The lines below from the one with "This screenshot has width=1387, height=868." up to and including the one with "All Escalated in" are what you should set down, exactly and without pictures.

- SUPPLIED MATERIAL:
• • • •

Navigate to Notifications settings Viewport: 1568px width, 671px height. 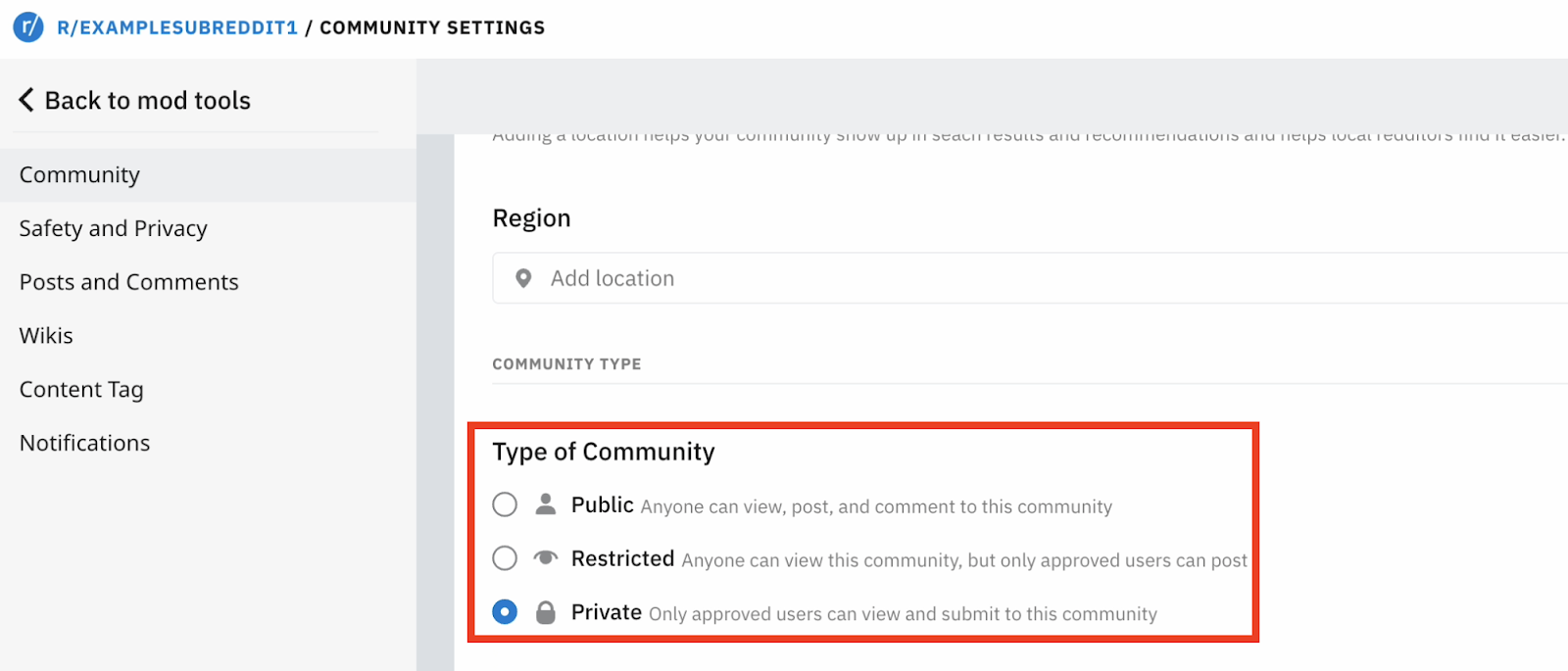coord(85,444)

• • • •

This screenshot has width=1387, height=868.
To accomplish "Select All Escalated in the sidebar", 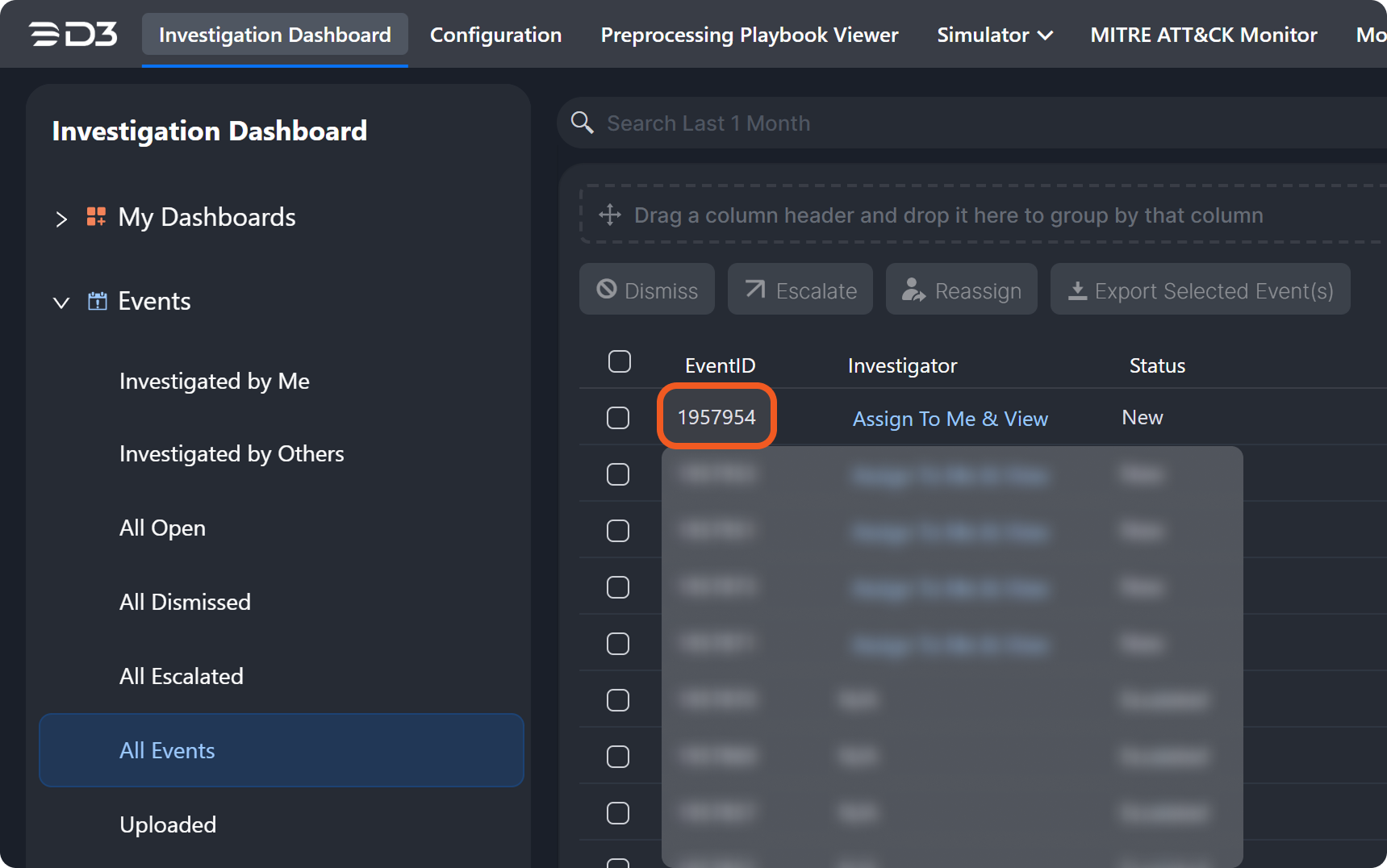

• • • •

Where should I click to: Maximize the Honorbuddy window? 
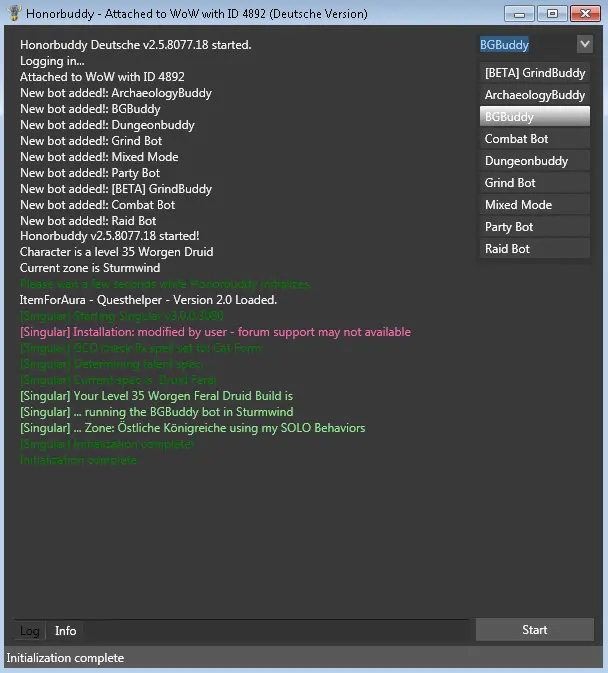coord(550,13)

• • • •

- RESPONSE TO THE TASK:
This screenshot has width=1387, height=868.
To accomplish "Select All Escalated in the sidebar", 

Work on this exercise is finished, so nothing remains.